### Input
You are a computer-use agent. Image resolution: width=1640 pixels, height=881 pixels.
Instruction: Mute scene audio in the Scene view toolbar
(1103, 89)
--
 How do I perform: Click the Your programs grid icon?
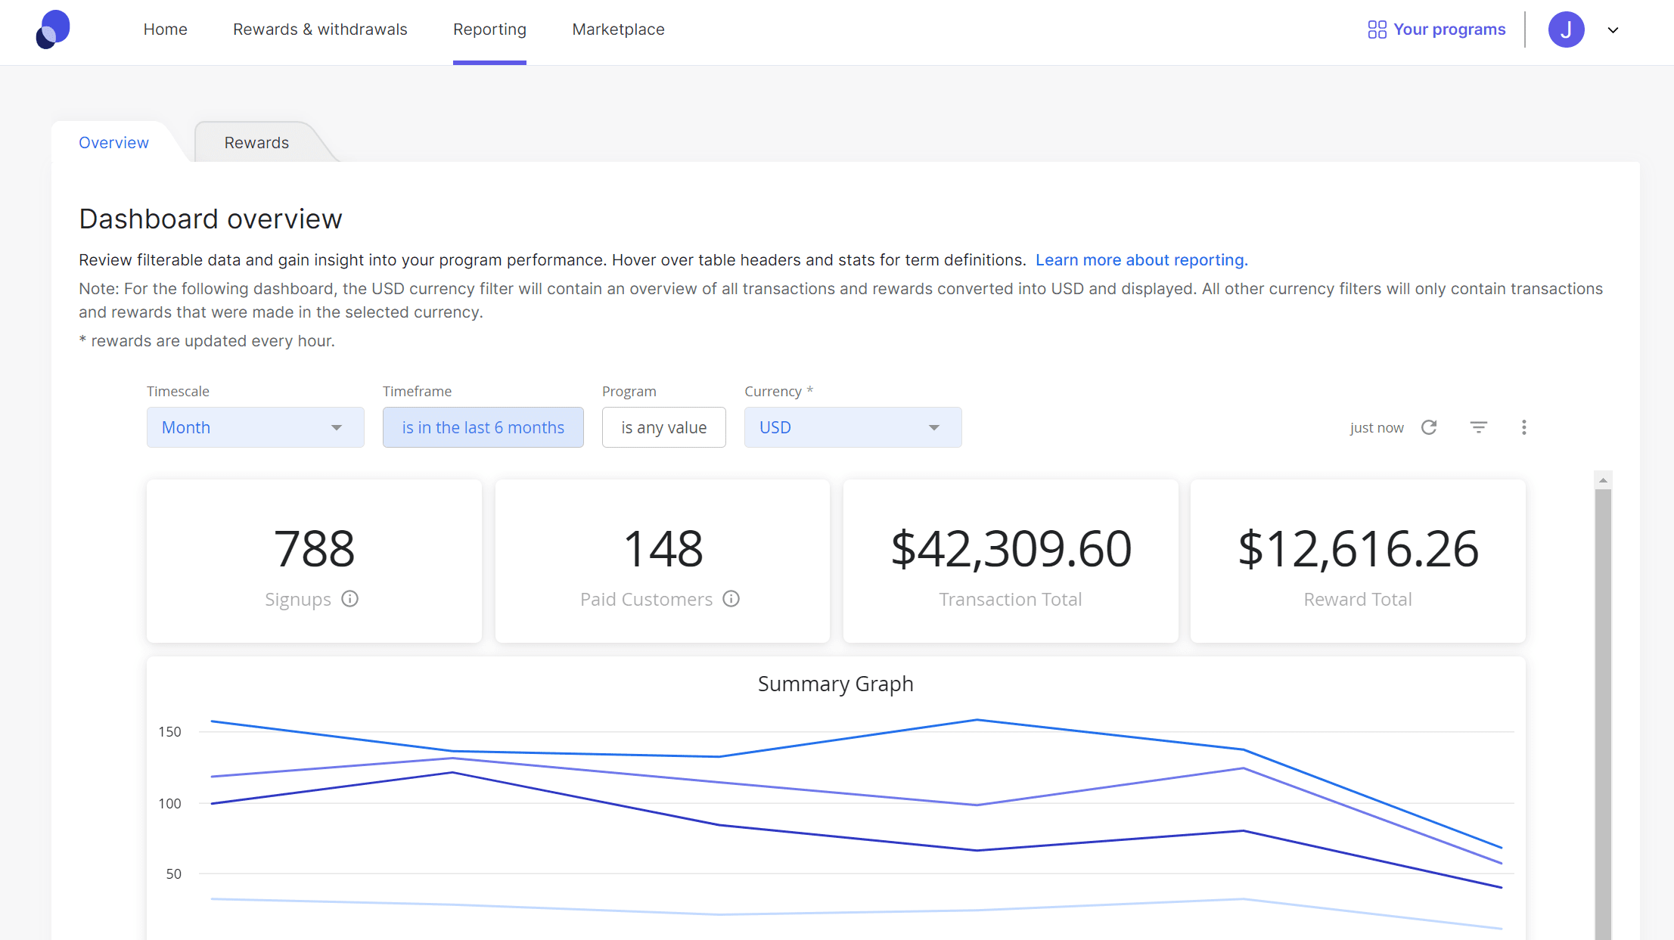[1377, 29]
---
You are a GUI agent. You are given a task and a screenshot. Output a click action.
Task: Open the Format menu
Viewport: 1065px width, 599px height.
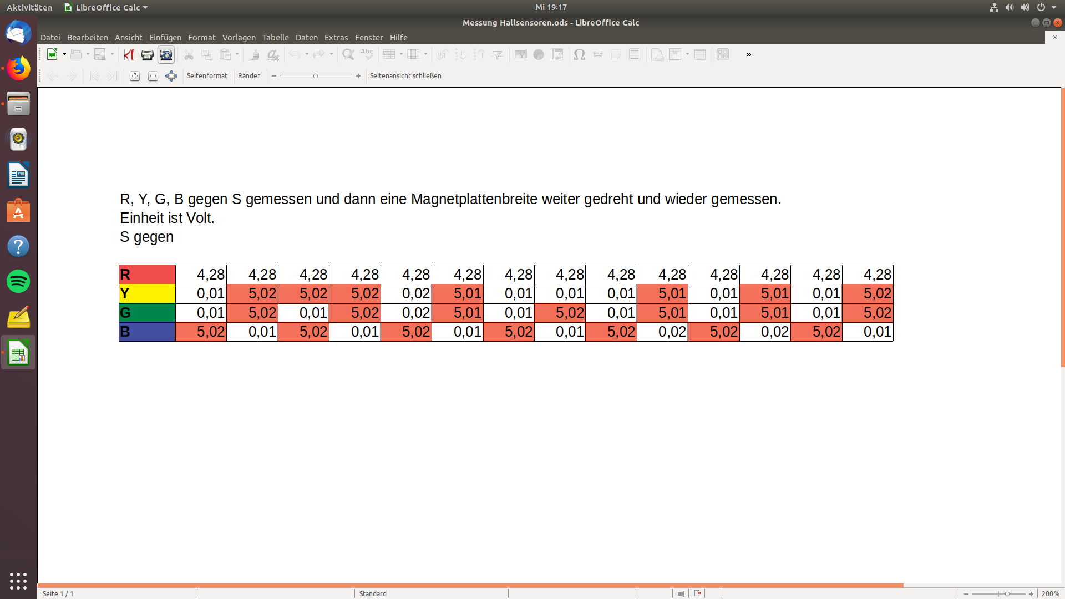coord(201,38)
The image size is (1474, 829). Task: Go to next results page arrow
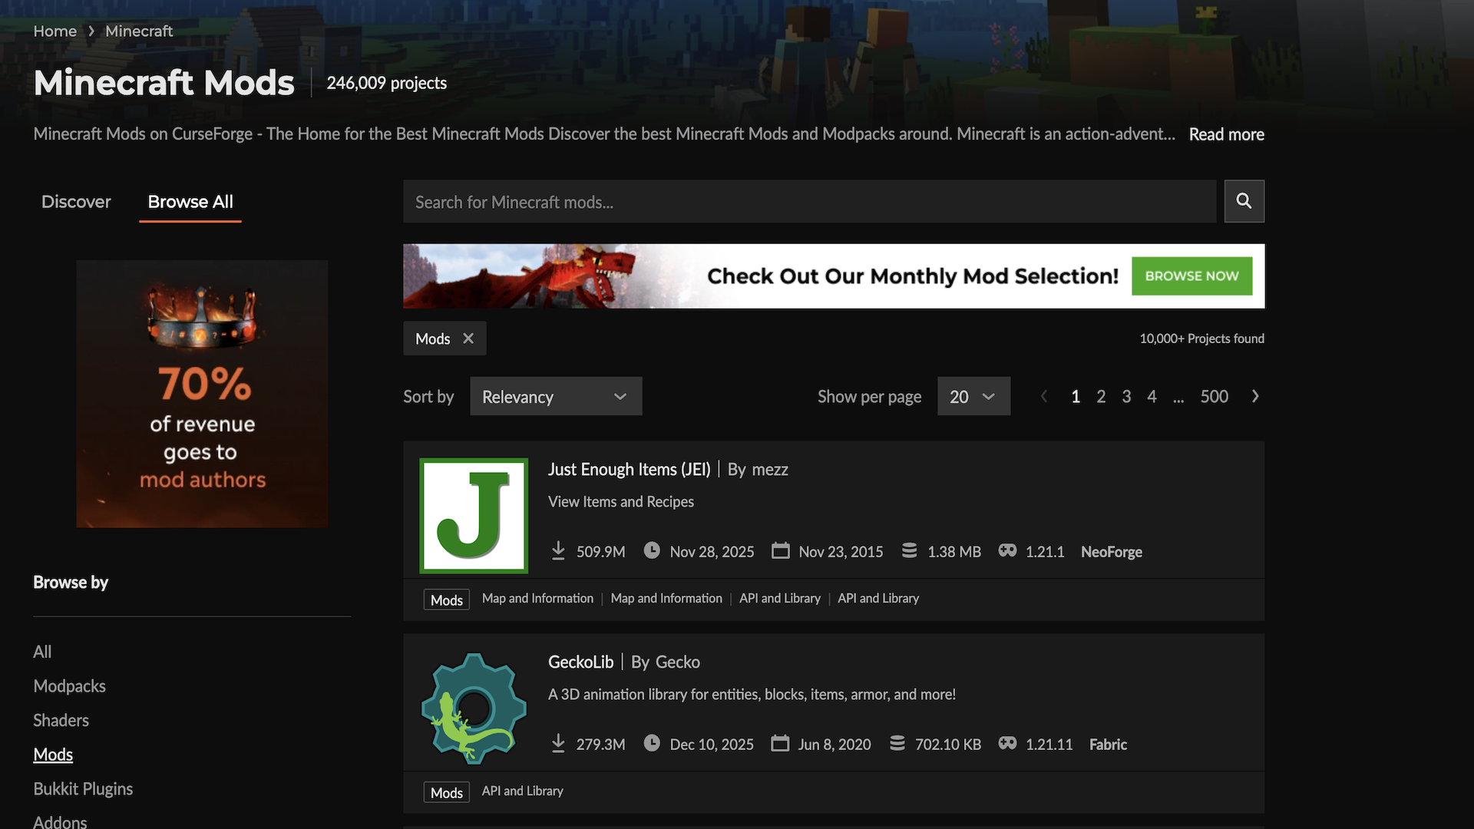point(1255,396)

### Assigned task
Please go line by line through the records above, copying each one that holds the string "agent".

### Result for this task
You are a computer-use agent. Image resolution: width=1640 pixels, height=881 pixels.
You are a GUI agent. You are given a task and a screenshot. Output a click action.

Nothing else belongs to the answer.